(Rekordy do odnajdywania wyświetlanych elementów)
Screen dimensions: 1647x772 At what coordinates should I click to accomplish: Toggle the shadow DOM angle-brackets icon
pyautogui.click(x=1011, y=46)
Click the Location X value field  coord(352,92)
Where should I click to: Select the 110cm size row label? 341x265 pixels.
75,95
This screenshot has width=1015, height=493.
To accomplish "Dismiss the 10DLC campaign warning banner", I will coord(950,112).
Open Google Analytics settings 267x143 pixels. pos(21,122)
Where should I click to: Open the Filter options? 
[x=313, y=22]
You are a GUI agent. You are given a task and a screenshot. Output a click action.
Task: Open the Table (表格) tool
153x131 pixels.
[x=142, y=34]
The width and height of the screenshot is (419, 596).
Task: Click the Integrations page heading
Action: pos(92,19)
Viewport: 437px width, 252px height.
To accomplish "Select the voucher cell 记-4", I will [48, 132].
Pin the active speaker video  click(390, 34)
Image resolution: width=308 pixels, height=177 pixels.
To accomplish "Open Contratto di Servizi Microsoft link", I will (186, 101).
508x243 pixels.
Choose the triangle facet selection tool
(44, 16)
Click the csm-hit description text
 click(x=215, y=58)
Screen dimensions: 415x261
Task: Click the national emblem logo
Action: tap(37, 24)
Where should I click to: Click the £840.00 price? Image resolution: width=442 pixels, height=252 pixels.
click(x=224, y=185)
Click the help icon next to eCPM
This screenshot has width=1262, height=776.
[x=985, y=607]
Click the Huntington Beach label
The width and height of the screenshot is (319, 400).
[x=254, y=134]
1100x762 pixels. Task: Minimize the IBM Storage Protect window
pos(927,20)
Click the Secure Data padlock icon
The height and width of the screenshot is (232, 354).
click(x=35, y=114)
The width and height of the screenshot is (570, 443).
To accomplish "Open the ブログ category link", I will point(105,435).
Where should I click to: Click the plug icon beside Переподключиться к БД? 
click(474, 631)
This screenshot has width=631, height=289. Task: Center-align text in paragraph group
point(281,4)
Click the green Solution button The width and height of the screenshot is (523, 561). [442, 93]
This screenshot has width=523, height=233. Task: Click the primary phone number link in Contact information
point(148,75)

-- Twoje zadanie --
Przepisz wszystkie powyższe wiersze, zamieniając każde „Where should I click to” na „Where do I click to”. Reszta ma pozostać bez zmian.

-- Wykonane zadanie --
Screen dimensions: 1647x772 At what coordinates should I click to accomplish: Toggle the shadow DOM angle-brackets icon
pyautogui.click(x=1011, y=46)
Click the Location X value field  coord(352,92)
Where do I click to: Select the 110cm size row label? 341x265 pixels.
75,95
This screenshot has width=1015, height=493.
To accomplish "Dismiss the 10DLC campaign warning banner", I will coord(950,112).
Open Google Analytics settings 267x143 pixels. pos(21,122)
Where do I click to: Open the Filter options? 
[x=313, y=22]
You are a GUI agent. You are given a task and a screenshot. Output a click action.
Task: Open the Table (表格) tool
153x131 pixels.
[x=142, y=34]
The width and height of the screenshot is (419, 596).
Task: Click the Integrations page heading
Action: pos(92,19)
Viewport: 437px width, 252px height.
To accomplish "Select the voucher cell 记-4", I will [48, 132].
Pin the active speaker video  click(390, 34)
Image resolution: width=308 pixels, height=177 pixels.
To accomplish "Open Contratto di Servizi Microsoft link", I will (186, 101).
508x243 pixels.
Choose the triangle facet selection tool
(44, 16)
Click the csm-hit description text
 click(x=215, y=58)
Screen dimensions: 415x261
Task: Click the national emblem logo
Action: tap(37, 24)
Where do I click to: Click the £840.00 price? Image resolution: width=442 pixels, height=252 pixels.
click(x=224, y=185)
Click the help icon next to eCPM
This screenshot has width=1262, height=776.
[x=985, y=607]
Click the Huntington Beach label
The width and height of the screenshot is (319, 400).
[x=254, y=134]
1100x762 pixels. Task: Minimize the IBM Storage Protect window
pos(927,20)
Click the Secure Data padlock icon
The height and width of the screenshot is (232, 354).
click(x=35, y=114)
The width and height of the screenshot is (570, 443).
To accomplish "Open the ブログ category link", I will point(105,435).
Where do I click to: Click the plug icon beside Переподключиться к БД? 
click(474, 631)
This screenshot has width=631, height=289. Task: Center-align text in paragraph group
point(281,4)
Click the green Solution button The width and height of the screenshot is (523, 561). [442, 93]
This screenshot has width=523, height=233. Task: Click the primary phone number link in Contact information
point(148,75)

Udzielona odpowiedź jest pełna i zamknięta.